2. First, I like to point out why it can be helpful to have a knowledgeable person to help.
There are many disaster stories involving data. This story is about the data from a trial
on treatments for chronic fatigue - (PACE = Pacing, graded Activity, and Cognitive
behaviour therapy; a randomised Evaluation). An outside researcher sued to see the
data after a subset of the main trial was published in PLOS ONE, which has a data
sharing requirement. The study researchers and university didn’t want to share and it all
ended up going to trial, and a court would not agree to the university’s attempt to prevent
the release of data.(DWP = Department of Work and Pensions)
3. This controversy has called into question all the study data. Commentators have pointed
out many flaws in the study methodology, even without being able to see the dataset.
The original trial was in LancetOpen, and you can see there have been many comments
published in Lancet, as well as continuing, new comments in PubMed Commons.
4. All types of research can have problems, in many cases because of missing data. In this
cancer research, a paper has been retracted because the authors can’t supply the
original images to prove there was no image manipulation. Of note with this case is the
fact that the retraction came 10 years after the paper was published, which, as we shall
see, is past the federally required limit for data retention.
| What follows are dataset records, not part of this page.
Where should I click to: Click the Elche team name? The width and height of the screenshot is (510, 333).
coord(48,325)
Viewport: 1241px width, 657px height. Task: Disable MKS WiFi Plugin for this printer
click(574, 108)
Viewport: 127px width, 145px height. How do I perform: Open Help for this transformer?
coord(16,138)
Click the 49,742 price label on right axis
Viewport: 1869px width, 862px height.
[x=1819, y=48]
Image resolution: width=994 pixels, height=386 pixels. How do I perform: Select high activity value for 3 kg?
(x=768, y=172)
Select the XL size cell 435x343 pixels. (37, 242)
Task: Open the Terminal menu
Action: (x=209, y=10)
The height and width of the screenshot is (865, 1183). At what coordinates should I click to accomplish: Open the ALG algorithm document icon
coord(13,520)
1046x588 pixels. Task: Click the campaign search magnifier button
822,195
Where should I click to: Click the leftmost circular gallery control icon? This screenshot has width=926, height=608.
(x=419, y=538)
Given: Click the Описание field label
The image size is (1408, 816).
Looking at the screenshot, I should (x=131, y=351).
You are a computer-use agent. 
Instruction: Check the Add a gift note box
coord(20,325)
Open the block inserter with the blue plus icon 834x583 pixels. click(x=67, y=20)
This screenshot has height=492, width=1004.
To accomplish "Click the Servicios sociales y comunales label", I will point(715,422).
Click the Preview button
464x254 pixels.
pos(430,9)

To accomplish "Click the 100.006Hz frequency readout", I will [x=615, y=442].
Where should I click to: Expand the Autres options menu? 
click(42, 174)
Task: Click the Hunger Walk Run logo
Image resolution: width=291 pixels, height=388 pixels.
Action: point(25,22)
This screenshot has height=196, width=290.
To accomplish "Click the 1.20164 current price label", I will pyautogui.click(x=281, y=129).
5. So with all these problems what can a librarian do to help, especially one with no
biomedical research experience. Even though we know our jobs are more than the
students who wrote this realize, the final point, talk and communicate with people, is very
important.
6. I think Medical Librarians can do the most good if they learn about policies, resources,
and data management planning, and then help researchers navigate through these
things, especially the policies. After reading the Cornell report on streamlining research
administration, I think that policy and resource knowledge can be considered shadow
work - work that is done by a researcher that was probably done by somebody else in
the past - and helping with policy compliance and keeping abreast of research resources
can help reduce the administrative burden most researchers are dealing with.
7. So, you need to start with the basics. Investigate local policies that might apply to the
researchers you are trying to help. For instance
8. What is Data? What is your local definition,
9. This is from my institution - quite extensive - but you need to find out what your
institution considers data. And you’ll need to learn what funders consider data as well.
10. And make sure you know who owns the data and who is responsible for it. Grant funded
research is usually owned by the institution but for clinical trials, the sponsor might be
the the owner of the data.
11. There may be other local policies as well - such as these examples from Duke.
12. Be sure to know outside policies, especially in relation to funding agencies,
13. For most NIH funded biomedical research you need to know about the NIH public
access policy
14. The NIH data sharing policy, which will soon apply to all grants, not just the large ones,
15. The NIH genomic data sharing policy
16. And of course the one policy to rule all the federal agencies,
17. Most OSTP policies have some variation on providing public access to data that
supports peer reviewed publications, as well as public access to the articles.
18. As Kevin has, NIH is working on various ways to make funded data available, but it is
important to note, that they have withheld funds when PIs aren’t in compliance with the
public access policy, so it will be important to comply with the data policy when it is
finalized.
19. FDA will have similar requirements to the NIH
20. This new SPARC website can help you keep up with them all.
21. As a side note, given this week’s election, even if there is no OSTP memo in the future,
we still need to do these things for good science.
22. There is a new Final Rule for clinical trial reporting that needs to be followed - and the
ClinicalTrials.gov website provides information, tutorials, and access to webinars.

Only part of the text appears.